Yeah... in your case as it is. However, I would try using the sub on the sub out of the receiver too. You can still run it through the DCX. That way you can try the Large setting for your mains too. Take measurements both ways and see which looks/sounds better.

Am I missing something with that sub-out not being used? Couldn't you simply set that x-over to 200Hz and feed it to the DCX? Maybe I don't understand how the DCX works.


----------



## sonata31 (Jun 2, 2006)

*Re: LARGE or SMALL ?*



Sonnie said:


> Yeah... in your case as it is. However, I would try using the sub on the sub out of the receiver too. You can still run it through the DCX. That way you can try the Large setting for your mains too. Take measurements both ways and see which looks/sounds better.
> 
> Am I missing something with that sub-out not being used? Couldn't you simply set that x-over to 200Hz and feed it to the DCX? Maybe I don't understand how the DCX works.


I can't use the sub on the sub out, because in mode "pure direct" of the Yam, only the mains are supplied, no signal to the sub out


----------



## brucek (Apr 11, 2006)

*Re: LARGE or SMALL ?*



> I can't use the sub on the sub out, because in mode "pure direct" of the Yam, only the mains are supplied, no signal to the sub out


And this was the point I was originally trying to bring to light. My point was that if you are attempting to get as pure a stereo two channel signal as possible (and there's a lot of merit in that quest), then it's counter-productive to insert two ADC/DAC devices in that chain.
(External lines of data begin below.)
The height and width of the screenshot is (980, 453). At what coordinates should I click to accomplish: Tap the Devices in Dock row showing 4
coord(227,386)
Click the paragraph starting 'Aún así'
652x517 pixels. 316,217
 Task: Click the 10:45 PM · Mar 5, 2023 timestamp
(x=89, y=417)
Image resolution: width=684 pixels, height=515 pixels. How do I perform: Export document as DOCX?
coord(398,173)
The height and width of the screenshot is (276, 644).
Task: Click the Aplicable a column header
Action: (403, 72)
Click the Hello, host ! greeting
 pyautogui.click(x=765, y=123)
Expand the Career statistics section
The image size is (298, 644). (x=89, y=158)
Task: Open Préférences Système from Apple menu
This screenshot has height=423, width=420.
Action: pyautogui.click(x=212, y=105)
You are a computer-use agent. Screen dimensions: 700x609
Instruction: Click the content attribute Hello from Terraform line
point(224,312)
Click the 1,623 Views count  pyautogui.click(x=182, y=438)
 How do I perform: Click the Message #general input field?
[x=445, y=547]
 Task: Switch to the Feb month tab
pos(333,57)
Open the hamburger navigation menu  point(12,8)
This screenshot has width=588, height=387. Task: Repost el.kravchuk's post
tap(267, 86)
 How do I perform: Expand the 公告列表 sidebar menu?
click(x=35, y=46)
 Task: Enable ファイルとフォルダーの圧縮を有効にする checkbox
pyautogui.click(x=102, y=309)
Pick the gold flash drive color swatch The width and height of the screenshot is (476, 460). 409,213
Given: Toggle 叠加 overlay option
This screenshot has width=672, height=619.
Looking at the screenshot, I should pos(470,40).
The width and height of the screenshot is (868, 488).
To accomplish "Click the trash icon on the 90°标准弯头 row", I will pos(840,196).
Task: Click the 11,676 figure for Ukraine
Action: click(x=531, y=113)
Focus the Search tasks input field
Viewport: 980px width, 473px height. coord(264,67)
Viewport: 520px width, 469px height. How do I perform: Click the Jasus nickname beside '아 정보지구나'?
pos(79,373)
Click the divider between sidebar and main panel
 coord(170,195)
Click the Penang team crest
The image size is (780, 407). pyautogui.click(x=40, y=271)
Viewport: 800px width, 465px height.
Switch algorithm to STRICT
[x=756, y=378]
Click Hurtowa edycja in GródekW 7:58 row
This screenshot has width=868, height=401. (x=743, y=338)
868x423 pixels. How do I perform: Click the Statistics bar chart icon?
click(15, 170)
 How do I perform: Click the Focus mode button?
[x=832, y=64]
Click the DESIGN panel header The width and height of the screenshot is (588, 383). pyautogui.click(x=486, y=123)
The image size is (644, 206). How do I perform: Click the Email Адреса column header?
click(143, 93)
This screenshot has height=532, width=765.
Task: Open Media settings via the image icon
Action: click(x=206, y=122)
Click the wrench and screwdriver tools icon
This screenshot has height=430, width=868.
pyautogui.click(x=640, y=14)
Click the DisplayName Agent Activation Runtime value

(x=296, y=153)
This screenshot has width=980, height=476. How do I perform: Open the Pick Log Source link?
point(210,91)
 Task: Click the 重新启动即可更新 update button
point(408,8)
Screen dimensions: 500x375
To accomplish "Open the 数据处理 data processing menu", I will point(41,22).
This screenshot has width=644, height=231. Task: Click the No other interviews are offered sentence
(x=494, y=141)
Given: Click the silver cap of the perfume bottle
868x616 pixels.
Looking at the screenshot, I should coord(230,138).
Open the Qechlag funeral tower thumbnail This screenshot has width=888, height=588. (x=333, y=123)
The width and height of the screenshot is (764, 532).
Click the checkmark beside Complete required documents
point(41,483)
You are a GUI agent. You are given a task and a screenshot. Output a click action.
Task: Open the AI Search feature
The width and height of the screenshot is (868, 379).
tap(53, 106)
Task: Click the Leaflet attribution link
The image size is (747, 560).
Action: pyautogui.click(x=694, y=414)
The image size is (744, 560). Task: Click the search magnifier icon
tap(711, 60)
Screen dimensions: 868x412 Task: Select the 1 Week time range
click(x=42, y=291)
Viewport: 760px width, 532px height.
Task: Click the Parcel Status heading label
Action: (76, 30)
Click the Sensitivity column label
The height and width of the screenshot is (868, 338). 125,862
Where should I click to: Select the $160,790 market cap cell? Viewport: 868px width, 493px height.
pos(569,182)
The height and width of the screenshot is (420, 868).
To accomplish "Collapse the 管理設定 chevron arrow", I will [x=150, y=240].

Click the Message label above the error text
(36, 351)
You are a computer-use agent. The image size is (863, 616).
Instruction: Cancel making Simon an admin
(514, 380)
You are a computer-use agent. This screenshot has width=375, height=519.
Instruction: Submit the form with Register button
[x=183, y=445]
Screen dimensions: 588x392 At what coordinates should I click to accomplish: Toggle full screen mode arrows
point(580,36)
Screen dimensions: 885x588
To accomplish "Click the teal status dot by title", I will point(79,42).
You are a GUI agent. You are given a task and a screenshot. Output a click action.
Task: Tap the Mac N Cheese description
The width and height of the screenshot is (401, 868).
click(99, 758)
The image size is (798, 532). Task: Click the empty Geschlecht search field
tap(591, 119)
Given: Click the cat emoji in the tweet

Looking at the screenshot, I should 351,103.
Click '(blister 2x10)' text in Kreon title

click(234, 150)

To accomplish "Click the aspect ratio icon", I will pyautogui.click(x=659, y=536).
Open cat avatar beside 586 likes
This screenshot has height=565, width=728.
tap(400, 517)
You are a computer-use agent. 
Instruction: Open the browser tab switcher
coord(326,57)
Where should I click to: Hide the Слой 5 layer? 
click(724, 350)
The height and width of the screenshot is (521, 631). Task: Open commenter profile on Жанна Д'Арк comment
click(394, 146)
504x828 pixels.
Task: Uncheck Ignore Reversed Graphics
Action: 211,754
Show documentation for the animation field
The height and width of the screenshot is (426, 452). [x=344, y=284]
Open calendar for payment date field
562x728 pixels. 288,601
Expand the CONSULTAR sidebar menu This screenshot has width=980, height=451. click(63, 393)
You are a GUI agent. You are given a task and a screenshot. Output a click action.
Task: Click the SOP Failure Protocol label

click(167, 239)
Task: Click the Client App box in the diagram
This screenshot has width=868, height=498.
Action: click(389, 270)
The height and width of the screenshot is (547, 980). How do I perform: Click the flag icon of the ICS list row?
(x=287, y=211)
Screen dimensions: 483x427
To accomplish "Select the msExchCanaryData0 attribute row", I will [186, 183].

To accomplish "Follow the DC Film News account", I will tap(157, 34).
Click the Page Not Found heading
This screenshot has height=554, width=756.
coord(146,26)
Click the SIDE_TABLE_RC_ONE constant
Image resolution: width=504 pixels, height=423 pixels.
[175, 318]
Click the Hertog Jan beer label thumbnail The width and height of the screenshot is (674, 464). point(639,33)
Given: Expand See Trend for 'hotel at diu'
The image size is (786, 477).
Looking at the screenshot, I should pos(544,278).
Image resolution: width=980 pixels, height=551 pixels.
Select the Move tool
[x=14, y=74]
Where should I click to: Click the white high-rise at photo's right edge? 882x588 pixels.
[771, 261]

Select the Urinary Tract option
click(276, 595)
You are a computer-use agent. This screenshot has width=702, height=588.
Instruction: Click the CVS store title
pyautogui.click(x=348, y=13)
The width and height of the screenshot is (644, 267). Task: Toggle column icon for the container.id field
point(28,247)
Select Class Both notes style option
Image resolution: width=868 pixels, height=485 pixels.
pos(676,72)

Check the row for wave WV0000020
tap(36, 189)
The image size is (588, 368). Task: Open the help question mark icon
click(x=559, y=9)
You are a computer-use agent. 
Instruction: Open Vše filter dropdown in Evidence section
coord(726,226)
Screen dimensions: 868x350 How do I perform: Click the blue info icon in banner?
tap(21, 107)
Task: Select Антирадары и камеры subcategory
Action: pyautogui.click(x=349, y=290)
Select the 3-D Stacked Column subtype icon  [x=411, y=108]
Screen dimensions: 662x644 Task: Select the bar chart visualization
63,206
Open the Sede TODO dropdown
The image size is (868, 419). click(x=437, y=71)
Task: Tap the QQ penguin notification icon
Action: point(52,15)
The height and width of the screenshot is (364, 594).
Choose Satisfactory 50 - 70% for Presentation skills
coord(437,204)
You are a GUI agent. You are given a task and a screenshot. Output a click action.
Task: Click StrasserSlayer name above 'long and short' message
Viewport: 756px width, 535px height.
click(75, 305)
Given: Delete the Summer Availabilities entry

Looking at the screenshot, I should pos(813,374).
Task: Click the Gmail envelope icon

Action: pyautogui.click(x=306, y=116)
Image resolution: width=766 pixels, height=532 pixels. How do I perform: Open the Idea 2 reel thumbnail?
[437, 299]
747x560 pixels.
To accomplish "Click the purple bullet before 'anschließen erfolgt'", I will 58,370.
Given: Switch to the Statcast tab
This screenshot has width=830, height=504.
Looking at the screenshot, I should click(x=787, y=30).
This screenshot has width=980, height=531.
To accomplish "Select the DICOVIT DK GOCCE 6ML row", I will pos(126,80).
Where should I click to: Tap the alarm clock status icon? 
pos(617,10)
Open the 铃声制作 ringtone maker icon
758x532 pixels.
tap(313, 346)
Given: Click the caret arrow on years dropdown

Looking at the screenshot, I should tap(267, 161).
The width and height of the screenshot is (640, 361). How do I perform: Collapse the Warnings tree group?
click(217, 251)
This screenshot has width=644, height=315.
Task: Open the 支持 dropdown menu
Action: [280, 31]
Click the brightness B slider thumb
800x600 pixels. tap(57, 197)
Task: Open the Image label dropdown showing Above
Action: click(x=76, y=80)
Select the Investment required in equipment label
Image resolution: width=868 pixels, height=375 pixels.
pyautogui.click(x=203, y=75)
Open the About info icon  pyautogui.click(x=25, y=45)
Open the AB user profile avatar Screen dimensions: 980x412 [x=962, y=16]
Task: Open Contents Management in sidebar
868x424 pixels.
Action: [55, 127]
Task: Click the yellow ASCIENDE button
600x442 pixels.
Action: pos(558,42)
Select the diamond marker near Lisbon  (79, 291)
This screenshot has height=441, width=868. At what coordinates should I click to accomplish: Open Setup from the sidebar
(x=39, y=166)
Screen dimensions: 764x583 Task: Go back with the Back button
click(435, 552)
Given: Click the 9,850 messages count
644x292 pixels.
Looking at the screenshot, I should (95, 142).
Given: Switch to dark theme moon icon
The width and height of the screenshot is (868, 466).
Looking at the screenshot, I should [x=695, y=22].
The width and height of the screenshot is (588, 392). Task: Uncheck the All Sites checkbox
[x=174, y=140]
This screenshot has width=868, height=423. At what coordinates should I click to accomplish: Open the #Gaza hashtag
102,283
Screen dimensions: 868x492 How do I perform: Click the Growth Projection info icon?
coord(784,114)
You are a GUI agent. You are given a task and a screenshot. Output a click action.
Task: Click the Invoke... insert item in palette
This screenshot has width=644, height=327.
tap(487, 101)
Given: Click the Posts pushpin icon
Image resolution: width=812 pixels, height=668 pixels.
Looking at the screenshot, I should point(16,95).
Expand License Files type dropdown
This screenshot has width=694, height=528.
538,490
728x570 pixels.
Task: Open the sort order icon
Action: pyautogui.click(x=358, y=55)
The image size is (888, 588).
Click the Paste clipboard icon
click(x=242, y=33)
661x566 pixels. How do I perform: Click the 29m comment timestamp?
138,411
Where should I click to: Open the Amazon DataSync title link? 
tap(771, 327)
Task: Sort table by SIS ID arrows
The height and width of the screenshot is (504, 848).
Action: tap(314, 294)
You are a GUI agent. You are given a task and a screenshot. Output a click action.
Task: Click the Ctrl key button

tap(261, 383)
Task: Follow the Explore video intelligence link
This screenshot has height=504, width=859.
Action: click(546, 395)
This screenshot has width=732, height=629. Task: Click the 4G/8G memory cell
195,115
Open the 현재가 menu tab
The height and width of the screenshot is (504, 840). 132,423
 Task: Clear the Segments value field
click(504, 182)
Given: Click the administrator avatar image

You've defeated the 'purity' of that signal by digitizing it too much.

brucek


----------



## Sonnie (Apr 11, 2006)

*Re: LARGE or SMALL ?*



sonata31 said:


> I can't use the sub on the sub out, because in mode "pure direct" of the Yam, only the mains are supplied, no signal to the sub out


Ahh... now I follow you. brucek does make a good point about the additional devices.

What specifically is "Pure Direct" bypassing to make it "pure"?


----------



## Sonnie (Apr 11, 2006)

*Re: LARGE or SMALL ?*

Also, read this thread about the dramatic improvement of crossing over the mains.

You might be better off (or just as well off) not using Pure Direct, but using the sub-out with the DCX and taking the DEQ off the mains. No Pure Direct or added DEQ impurities... pick your poison.


----------



## Otto (May 18, 2006)

*Re: LARGE or SMALL ?*



ilovemacintosh said:


> A small setup is more convenient.


Much easier to transport if you move around much...


----------